**Exercise requirements:**
Please put the data below into a JSON list of strings, one string per line with blank lines skipped. Begin at the line that contains "The image size", stop after the last line of the data, and leave the pictures out.

= = =

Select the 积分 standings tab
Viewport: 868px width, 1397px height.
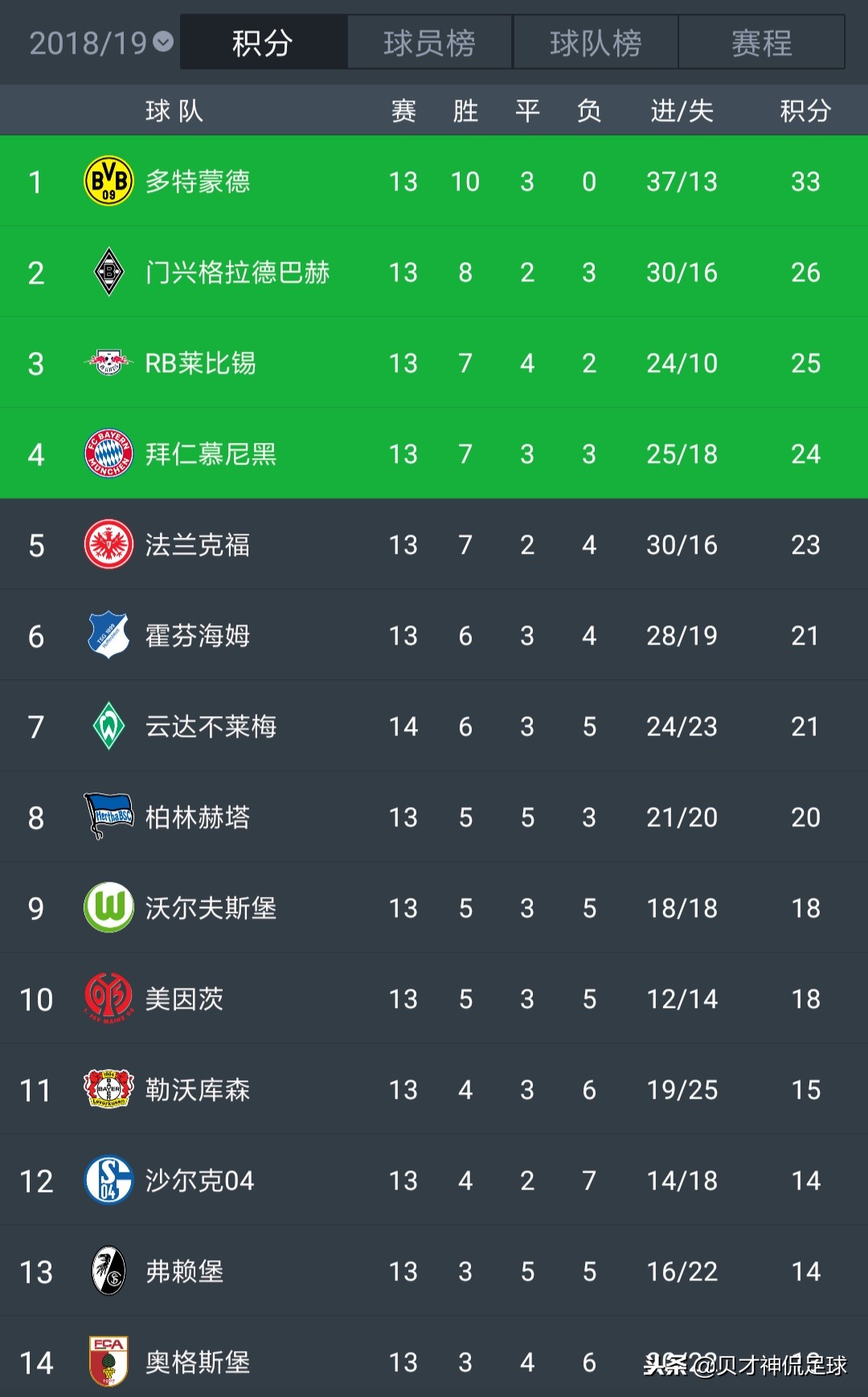click(263, 43)

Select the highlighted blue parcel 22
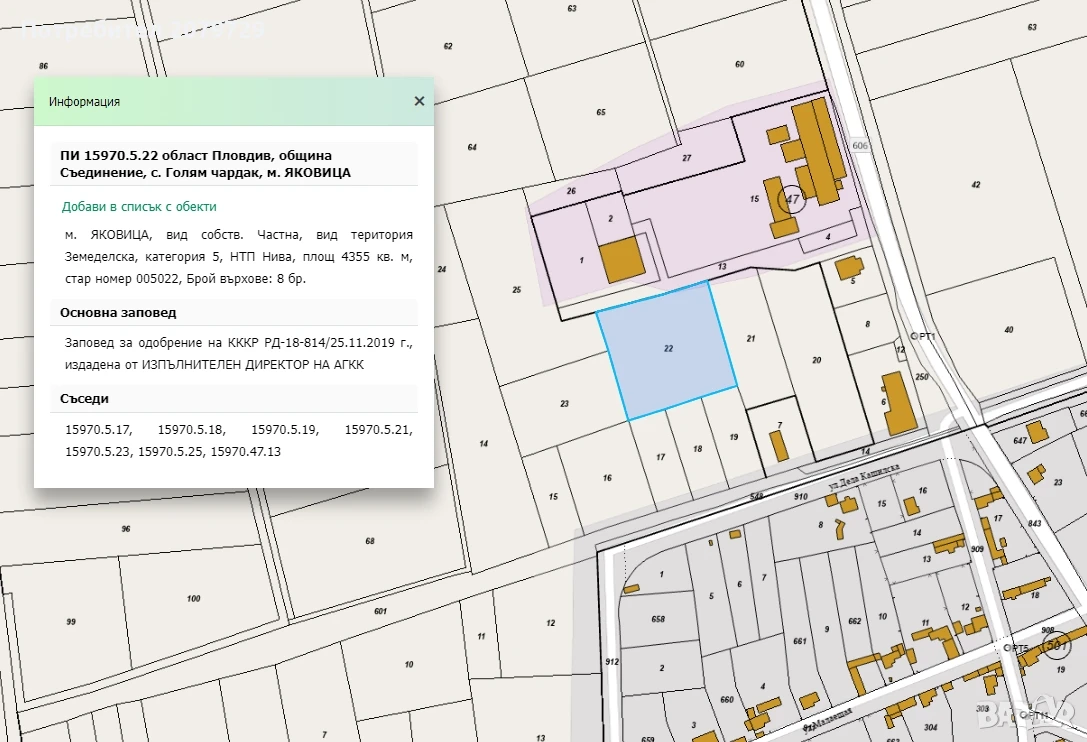(x=667, y=350)
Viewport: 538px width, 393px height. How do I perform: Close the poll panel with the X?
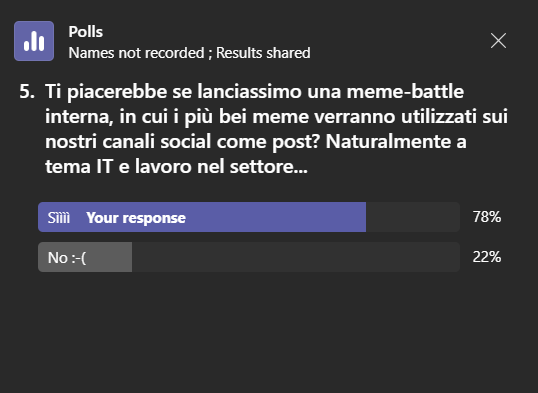click(x=498, y=41)
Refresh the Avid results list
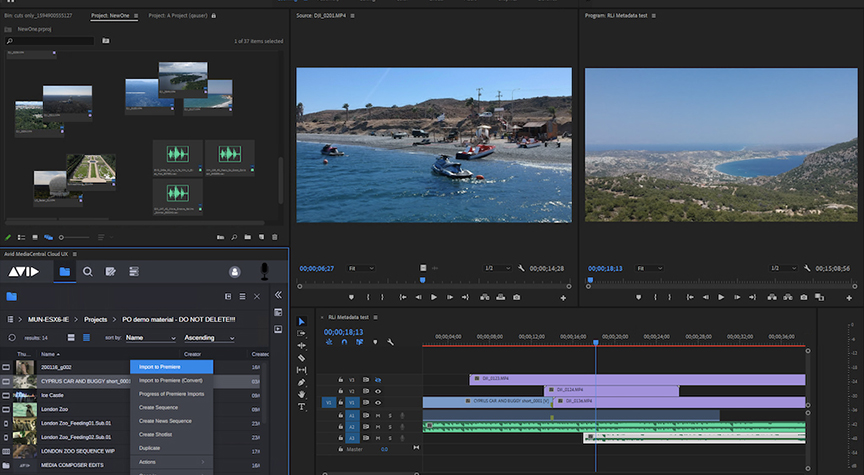The height and width of the screenshot is (475, 864). (x=12, y=338)
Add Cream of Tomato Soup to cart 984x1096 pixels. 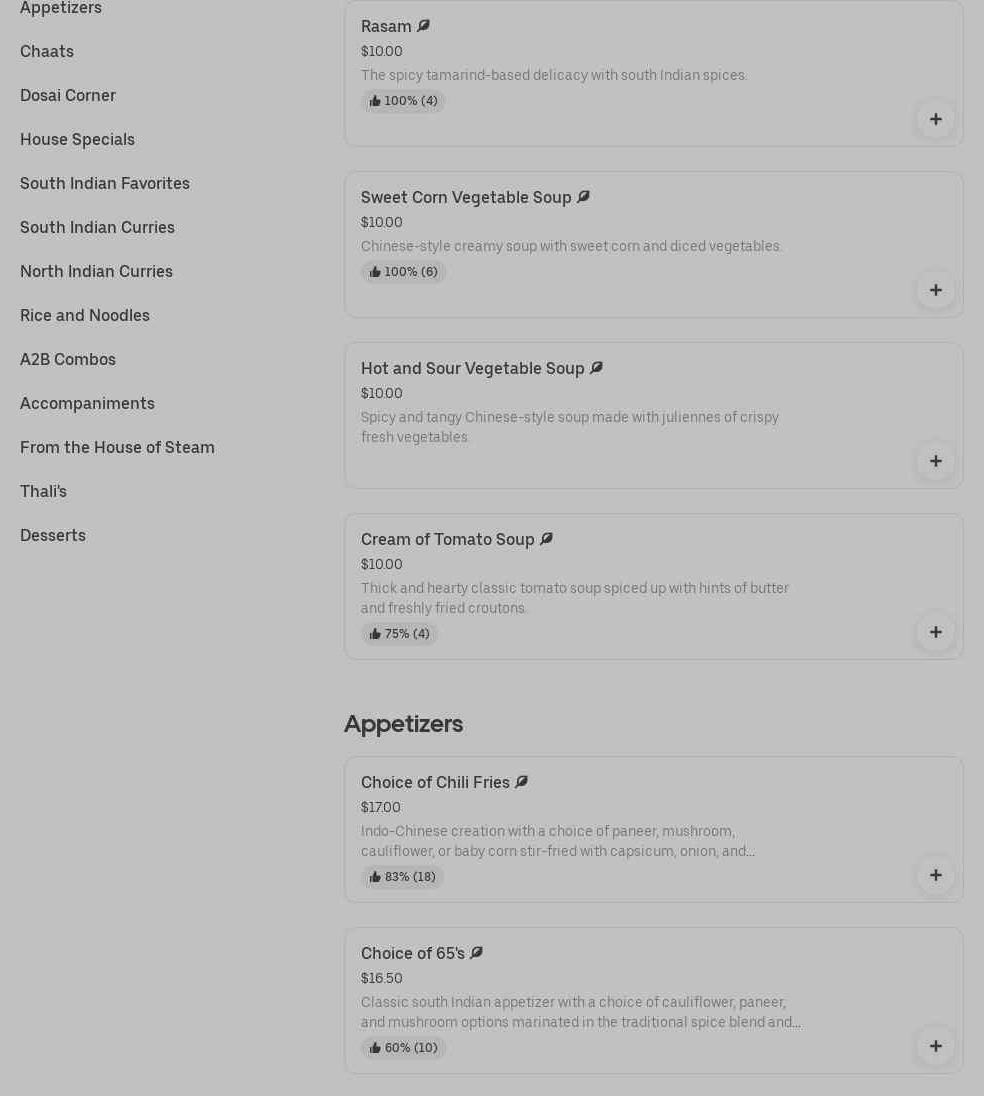(935, 632)
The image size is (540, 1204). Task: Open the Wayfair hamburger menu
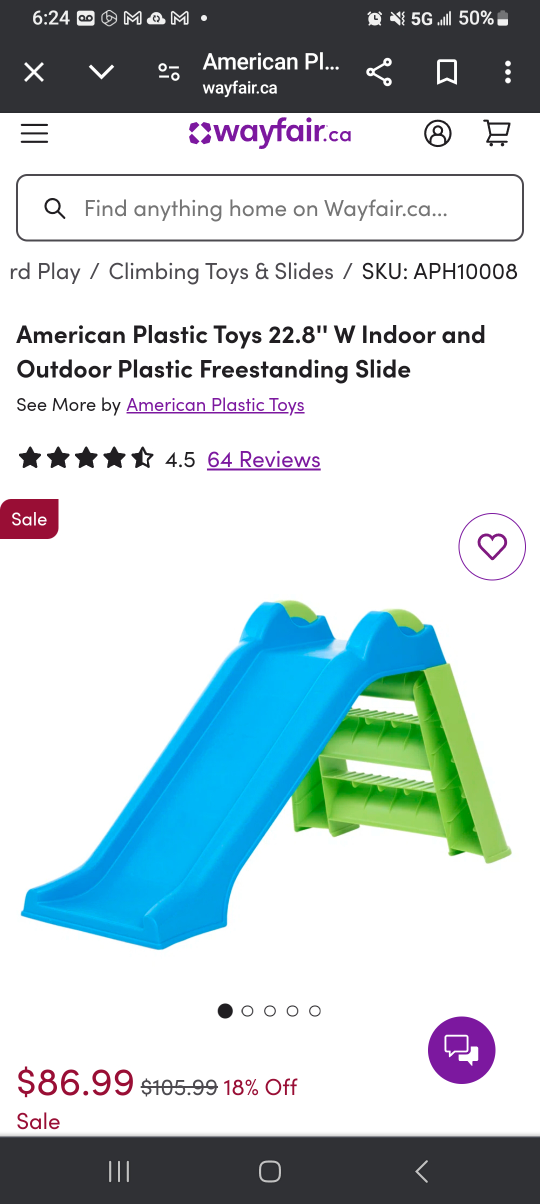click(x=34, y=133)
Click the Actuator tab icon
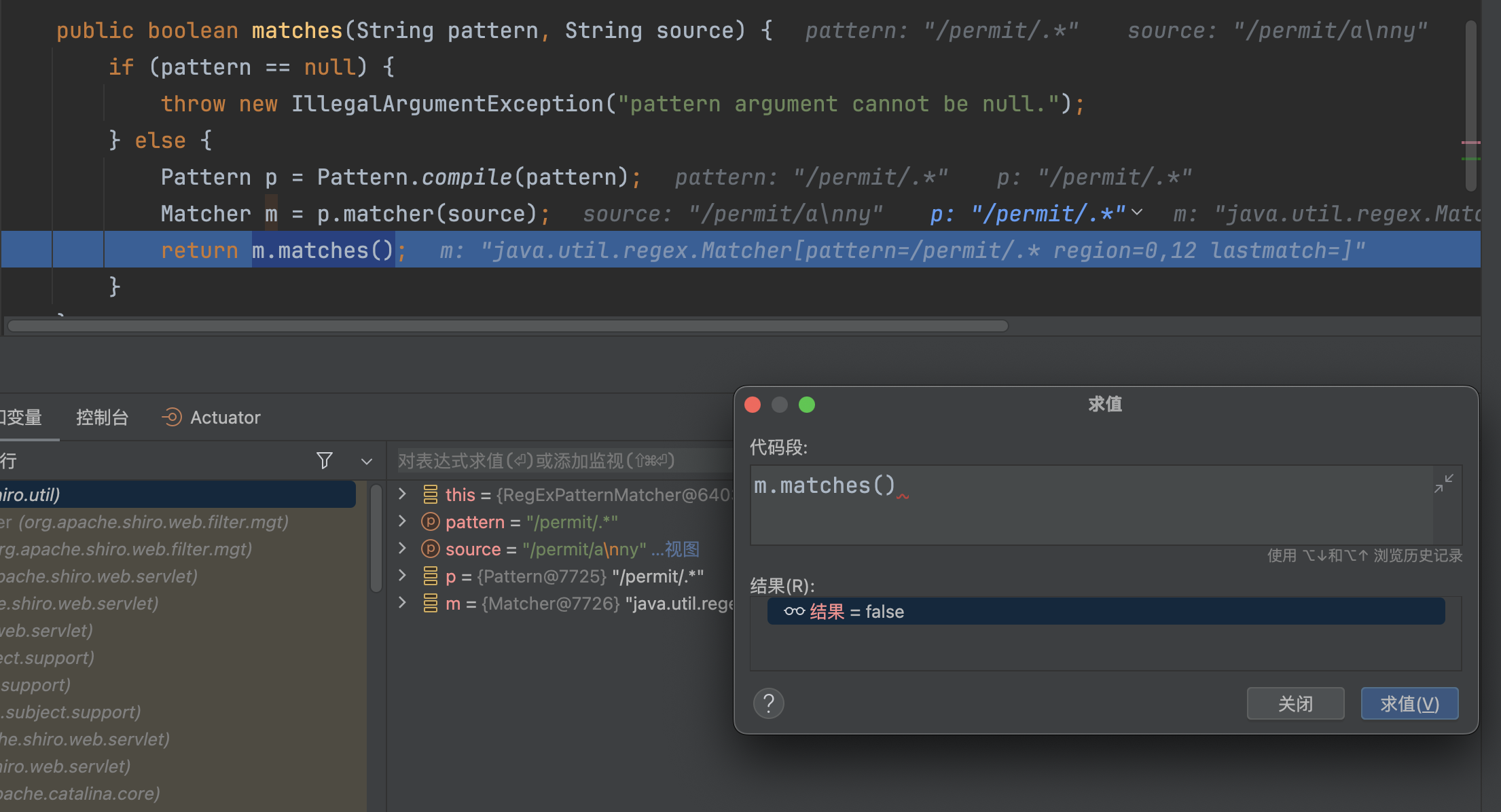The width and height of the screenshot is (1501, 812). pyautogui.click(x=172, y=417)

= = =

**Answer to this problem:**
[
  "The image size is (540, 1204). Task: Open the Wayfair hamburger menu",
  "click(x=34, y=133)",
  "Click the Actuator tab icon",
  "The width and height of the screenshot is (1501, 812). pyautogui.click(x=172, y=417)"
]